21 June 2011

The Victor Gives Victory

"Some of the spoils won in battles they dedicated to maintain the house of the LORD."
1 Chronicles 26:27

One attribute of God's character is described in His name "Jehovah-Jireh:"  the LORD will provide.  God provided bountiful, rich land for His people whether they were employed in the fields or serving in the temple of God.  People were commanded to bring a tithe of their increase to the temple so priests and Levites who were not able to work the field or raise cattle could be sustained.  This passage also reveals spoil kings and fighters obtained from victories in battle was also brought to the house of the LORD.  It was the spoil from victory that provided the necessities to maintain the building.  It is an interesting thought, that victories and losses on the battlefield had a direct impact on temple maintenance.

As I mused over this fact, I thought about the various conditions which existed concerning the temple of God.  King Solomon built a gorgeous temple with gold, precious stones, and bronze that was razed to the ground by Nebuchadnezzar.  Even when it was later rebuilt, it did not have the same glory.  There were seasons when the doors were actually sealed shut and the inside was filled with so much rubbish no one could enter!  During the reign of some kings the book of the Law was read, and at other times it was misplaced for years!  Many factors went into the good or poor maintenance of the house of God:  wicked or righteous kings, the negligence or devotion of the high priest and Levites at the time, and sometimes the people were more preoccupied with their own houses and ceased to give.  Other times the giving was so abundant that the people were told to please stop!

My mind carried this thought another step further because the Bible teaches that Christians are now the temple of the Holy Spirit.  As it was true for the physical temple made with hands, so it is true for us spiritually:  how greatly can spiritual condition vary from person and person and season to season!  Though we have been given the victory through Jesus Christ, we need to personally appropriate and maintain the good condition of our hearts, minds, and lives.  Some seasons are filled with joy, strength, and courage.  But even after being delivered from our sins and embracing the victory affording in the person of Christ, we can become battle-weary, fearful, self-focused, and beaten down.  We can be the ones being spoiled!  We can be robbed of our joy and be deceived and influenced through the lies of Satan and our flesh.

Over time (and speaking for myself), this temple of the Holy Spirit can fall into physical and spiritual disarray.  We grow weary of cohabiting with Tobiah and his filth (Neh. 13:7), and try our best to ignore altars to idols set up in the most holy place.  We plug our ears at the annoying cries of the moneychangers and give up trying to clean up after all the animals the Pharisees are hawking.  Sometimes we are content to close up and bar the doors because we are so fed up with the cacophonous confusion!  But by God's grace, He gently reveals it is high time to make a whip purge the temple of the Holy Spirit by the authority and virtue of Christ's blood.  Because of the victory Christ has won, we are to be purified, sanctified, and consecrated wholly unto God again.
════════════════
◆ Aim ◆
Answer these questions about the devotional:
1. What does God's name "Jehovah-Jireh" mean?
2. Who razed the temple King Solomon built?
3. What does the Bible teach that Christians are now?

◆ Given entries ◆
════════════════
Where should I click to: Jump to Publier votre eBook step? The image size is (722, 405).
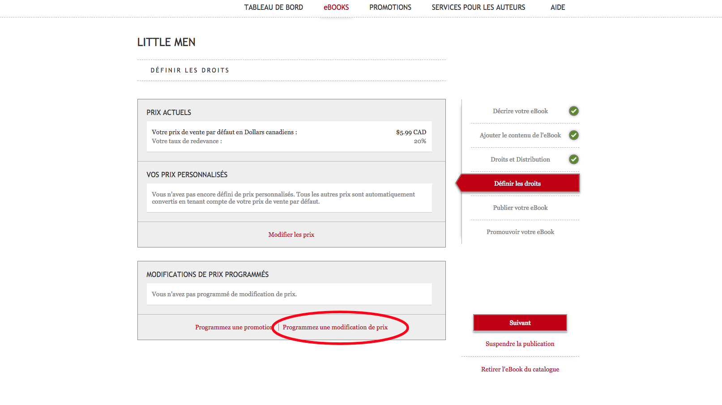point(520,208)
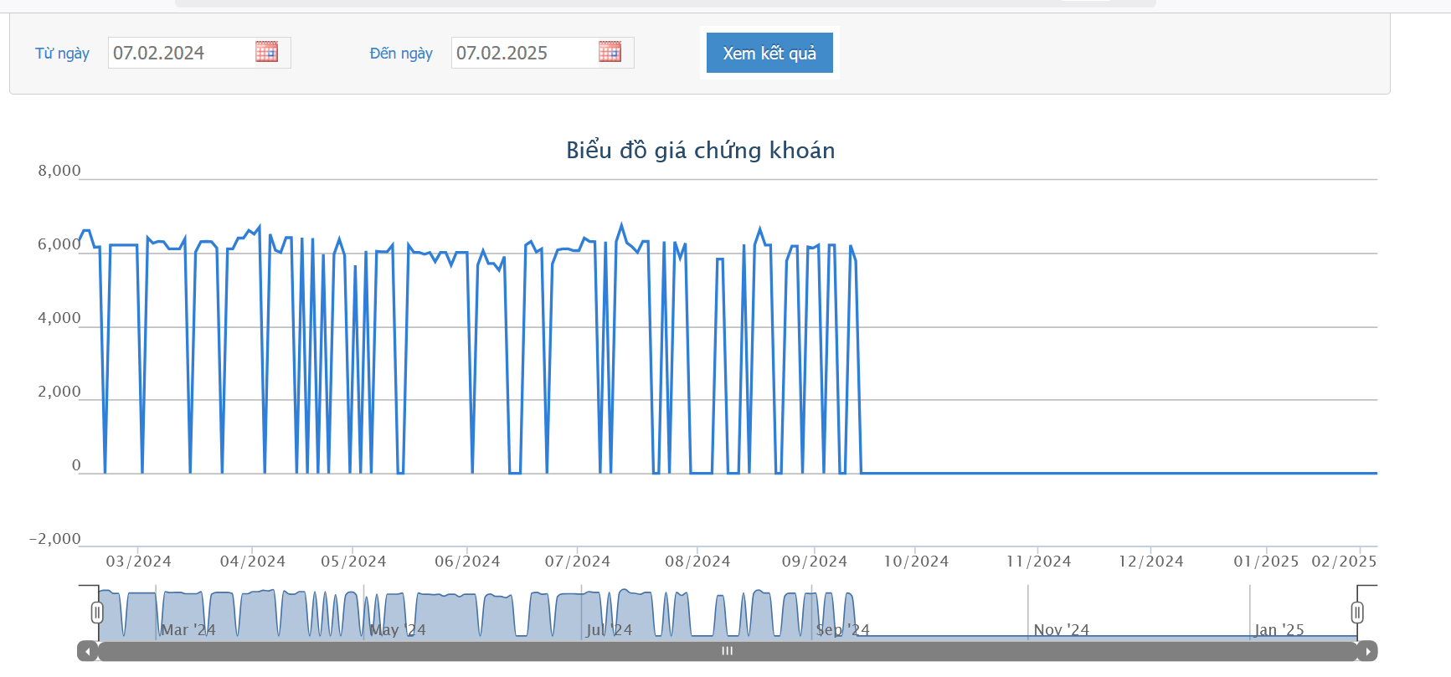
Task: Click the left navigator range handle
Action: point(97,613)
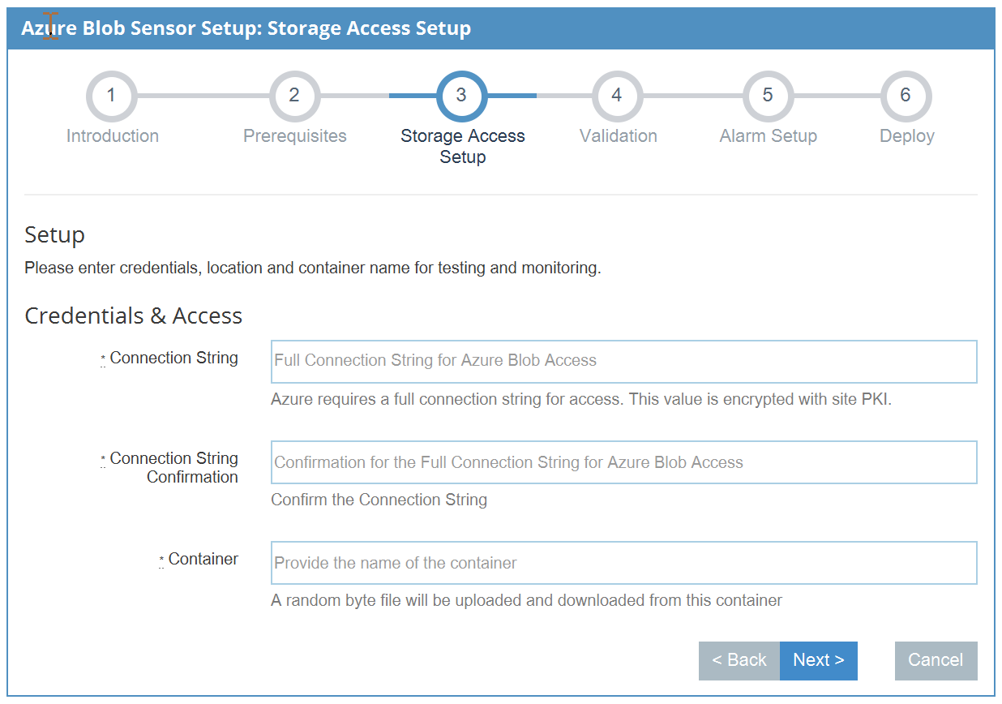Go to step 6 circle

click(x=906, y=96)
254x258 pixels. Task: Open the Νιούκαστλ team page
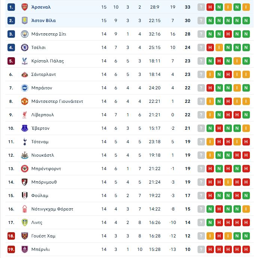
════════════════
◆ Completed task ◆
1. The LORD will provide.
2. Nebuchadnezzar.
3. The temple of the Holy Spirit.